Between the lines: Hospitals may have been the most powerful industry group awaiting the list of infrastructure pay-fors, but pharmacy benefit managers may be the bigger winners.

  • The proposal delays the Trump administration's rebate rule, which would force prescription drug discounts to occur at the pharmacy counter — a massive disruption to PBMs' business model.
  • Democrats will likely try to fully repeal the regulation in a partisan package down the road.

What we're watching: The infrastructure proposal also includes savings from reducing what Medicare spends on unused drugs that are left over from single-use vials.

  • This may sound like a niche policy, but drugmakers stand to lose money from it, and thus probably won't like it.
4. Earnings lightning round

UnitedHealth Group, HCA Healthcare and Pfizer have been the most notable health care companies to post Q2 earnings so far, but this week has been chock-full of others, Bob writes.

🏥 Hospitals: The second quarter for Universal Health Services was so profitable that it returned $189 million in federal coronavirus bailout funds.

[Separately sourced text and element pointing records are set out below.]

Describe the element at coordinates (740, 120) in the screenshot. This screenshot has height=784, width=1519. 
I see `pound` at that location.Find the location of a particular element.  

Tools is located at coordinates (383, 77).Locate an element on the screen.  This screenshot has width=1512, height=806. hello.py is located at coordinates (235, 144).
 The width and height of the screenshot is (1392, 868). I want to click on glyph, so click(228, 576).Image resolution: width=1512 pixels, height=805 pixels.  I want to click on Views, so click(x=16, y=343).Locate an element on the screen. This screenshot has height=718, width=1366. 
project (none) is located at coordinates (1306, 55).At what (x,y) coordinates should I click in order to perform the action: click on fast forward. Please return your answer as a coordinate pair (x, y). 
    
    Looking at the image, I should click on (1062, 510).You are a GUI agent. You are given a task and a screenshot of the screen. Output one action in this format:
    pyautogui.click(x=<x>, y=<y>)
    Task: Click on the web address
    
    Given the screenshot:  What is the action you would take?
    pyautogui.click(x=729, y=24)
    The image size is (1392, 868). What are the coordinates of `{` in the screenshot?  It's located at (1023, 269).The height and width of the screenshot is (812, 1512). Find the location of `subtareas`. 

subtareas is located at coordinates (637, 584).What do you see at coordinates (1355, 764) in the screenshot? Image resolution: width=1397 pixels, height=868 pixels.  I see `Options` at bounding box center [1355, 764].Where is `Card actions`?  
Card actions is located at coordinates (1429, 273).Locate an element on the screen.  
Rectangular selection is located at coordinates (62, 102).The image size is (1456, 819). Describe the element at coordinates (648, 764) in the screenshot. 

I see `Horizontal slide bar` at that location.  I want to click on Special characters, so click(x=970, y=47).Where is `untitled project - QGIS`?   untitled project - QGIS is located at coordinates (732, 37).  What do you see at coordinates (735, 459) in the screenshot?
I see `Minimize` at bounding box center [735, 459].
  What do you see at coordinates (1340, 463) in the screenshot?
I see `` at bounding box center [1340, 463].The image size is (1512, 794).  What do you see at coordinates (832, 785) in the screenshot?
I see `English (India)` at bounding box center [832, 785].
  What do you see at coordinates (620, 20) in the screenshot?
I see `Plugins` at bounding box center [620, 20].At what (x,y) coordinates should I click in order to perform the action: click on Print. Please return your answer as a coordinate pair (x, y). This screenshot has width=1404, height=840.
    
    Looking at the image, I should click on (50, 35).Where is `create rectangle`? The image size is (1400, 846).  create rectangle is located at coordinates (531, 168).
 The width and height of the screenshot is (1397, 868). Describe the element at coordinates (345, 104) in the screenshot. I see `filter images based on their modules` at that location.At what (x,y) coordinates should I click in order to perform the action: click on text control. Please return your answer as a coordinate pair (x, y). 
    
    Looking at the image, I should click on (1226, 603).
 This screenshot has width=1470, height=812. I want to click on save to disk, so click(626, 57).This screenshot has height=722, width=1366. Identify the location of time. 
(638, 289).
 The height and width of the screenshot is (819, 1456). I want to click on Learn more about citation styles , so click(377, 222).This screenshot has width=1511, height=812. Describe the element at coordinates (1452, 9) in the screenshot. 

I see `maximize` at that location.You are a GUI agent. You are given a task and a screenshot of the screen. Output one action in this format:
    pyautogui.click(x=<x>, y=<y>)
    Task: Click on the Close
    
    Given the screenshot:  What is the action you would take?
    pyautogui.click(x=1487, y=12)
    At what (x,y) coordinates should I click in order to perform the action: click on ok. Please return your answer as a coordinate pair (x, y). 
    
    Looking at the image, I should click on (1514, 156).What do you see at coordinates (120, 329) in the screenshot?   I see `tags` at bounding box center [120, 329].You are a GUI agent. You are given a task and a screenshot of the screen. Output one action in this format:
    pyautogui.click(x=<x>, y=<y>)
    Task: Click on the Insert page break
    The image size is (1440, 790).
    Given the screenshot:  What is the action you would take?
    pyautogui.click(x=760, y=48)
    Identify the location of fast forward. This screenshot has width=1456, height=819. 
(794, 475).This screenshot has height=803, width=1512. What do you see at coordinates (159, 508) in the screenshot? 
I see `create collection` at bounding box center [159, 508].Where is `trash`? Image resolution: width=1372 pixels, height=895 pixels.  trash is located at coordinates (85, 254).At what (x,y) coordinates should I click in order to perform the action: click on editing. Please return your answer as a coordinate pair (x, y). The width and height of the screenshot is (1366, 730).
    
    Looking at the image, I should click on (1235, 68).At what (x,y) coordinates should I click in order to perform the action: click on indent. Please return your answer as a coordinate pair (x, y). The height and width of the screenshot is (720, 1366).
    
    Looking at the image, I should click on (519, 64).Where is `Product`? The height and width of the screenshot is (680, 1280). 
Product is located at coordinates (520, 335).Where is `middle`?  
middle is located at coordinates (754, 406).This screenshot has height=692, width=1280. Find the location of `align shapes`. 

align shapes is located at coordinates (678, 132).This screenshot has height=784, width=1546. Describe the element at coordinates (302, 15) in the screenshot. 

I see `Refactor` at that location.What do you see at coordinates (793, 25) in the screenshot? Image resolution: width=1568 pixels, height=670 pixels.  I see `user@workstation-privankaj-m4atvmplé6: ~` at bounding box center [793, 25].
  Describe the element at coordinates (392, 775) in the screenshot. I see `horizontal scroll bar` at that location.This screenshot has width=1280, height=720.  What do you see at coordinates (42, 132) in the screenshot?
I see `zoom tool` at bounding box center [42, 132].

But executives cautioned higher COVID cases may lead to labor shortages.

🦿Medical devices: People returning to hospitals means more sales for the companies that make hip implants, heart valves and other medical devices. Revenue and profits surged in a big way for Stryker and Boston Scientific.

🤕 Insurers: The increased use of all health care, and rising COVID cases, has led insurers to pay out more medical claims, which Humana said yesterday is leading to "uncertainty" and very conservative profit estimates for the back half of the year. Similar vibes from Centene and Molina.

💊 Pharma: Doctors are prescribing large volumes of cancer, heart and anti-inflammatory drugs, which led to sizable sales for Bristol-Myers Squibb and Novartis.

🖥 Tech: The pandemic created an opening for telehealth to explode, but a slowdown really may be here. Teledoc's membership and virtual visits missed Wall Street's estimates, crushing the company's stock.

📈 Deals: Inovalon, a data analytics company used by almost every major health care company, nearly quintupled its profit in the second quarter. A private equity firm is now circling Inovalon, Bloomberg reports.